- Problem requirements: Repeat the lines below exactly as written, please, from the line with "Given: Click the first 請求データ確定 button" to the line with "Viewport: 1199px width, 592px height.", both lines included, and no others.

- Data shown:
================

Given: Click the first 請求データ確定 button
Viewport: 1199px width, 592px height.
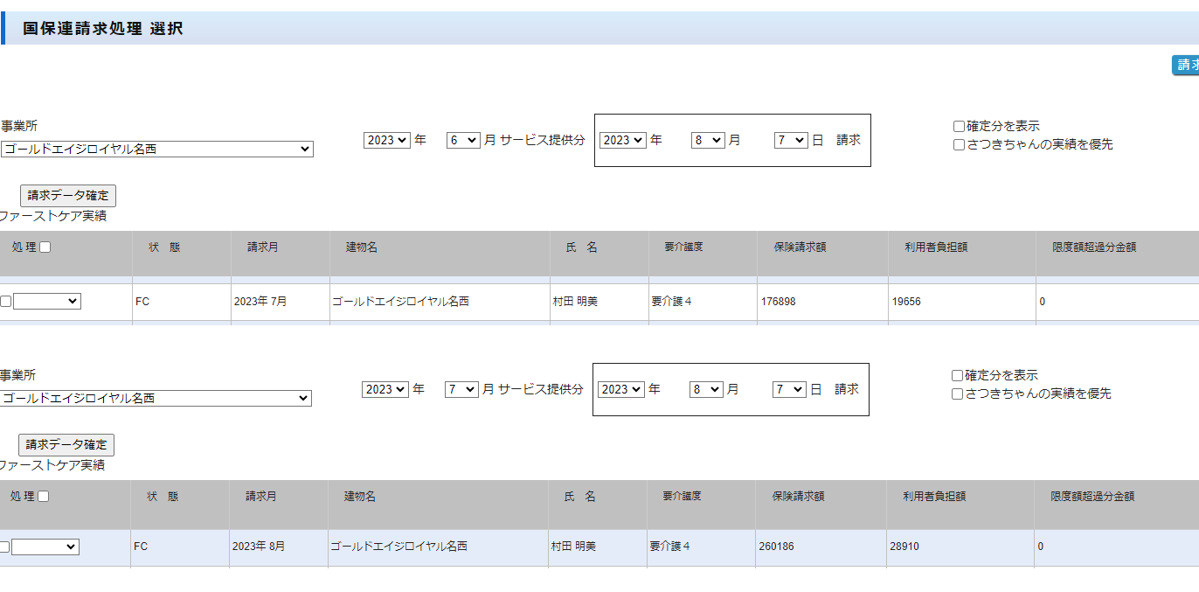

================

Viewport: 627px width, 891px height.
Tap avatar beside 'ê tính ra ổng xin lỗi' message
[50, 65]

================

- Output of the task:
Given: Click the first 請求データ確定 button
Viewport: 1199px width, 592px height.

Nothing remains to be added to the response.